Which lines have the string "card"? Copy all of them from the entries below.

╭─ Records shown

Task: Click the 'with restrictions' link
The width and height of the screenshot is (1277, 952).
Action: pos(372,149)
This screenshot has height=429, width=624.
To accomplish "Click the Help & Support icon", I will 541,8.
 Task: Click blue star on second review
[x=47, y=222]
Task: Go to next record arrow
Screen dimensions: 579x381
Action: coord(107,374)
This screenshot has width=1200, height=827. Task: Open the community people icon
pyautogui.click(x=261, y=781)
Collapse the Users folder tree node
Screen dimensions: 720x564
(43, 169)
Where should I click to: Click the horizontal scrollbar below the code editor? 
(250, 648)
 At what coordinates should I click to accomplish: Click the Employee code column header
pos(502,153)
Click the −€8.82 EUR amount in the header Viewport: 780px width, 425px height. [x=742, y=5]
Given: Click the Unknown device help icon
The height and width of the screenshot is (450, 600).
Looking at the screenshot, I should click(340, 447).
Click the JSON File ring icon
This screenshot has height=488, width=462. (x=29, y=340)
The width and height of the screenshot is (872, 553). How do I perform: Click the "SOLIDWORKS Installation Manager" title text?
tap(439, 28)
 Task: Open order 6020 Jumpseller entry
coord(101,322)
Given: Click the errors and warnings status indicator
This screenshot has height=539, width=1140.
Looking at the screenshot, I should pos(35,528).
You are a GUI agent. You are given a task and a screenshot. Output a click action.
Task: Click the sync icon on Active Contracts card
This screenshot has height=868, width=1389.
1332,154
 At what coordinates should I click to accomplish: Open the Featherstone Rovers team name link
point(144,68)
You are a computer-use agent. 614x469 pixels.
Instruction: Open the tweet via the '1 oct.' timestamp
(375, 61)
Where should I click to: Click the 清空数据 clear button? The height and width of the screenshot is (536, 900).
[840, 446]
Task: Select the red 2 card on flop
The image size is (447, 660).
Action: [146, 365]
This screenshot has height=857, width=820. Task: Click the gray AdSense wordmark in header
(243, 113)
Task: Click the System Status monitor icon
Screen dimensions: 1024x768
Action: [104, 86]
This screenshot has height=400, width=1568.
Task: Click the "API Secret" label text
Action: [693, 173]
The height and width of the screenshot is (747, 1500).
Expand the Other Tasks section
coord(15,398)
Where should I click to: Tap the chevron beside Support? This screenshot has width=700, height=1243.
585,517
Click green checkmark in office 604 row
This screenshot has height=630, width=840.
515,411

╰─

Written response
Task: Click the sync icon on Active Contracts card
Task: Select the red 2 card on flop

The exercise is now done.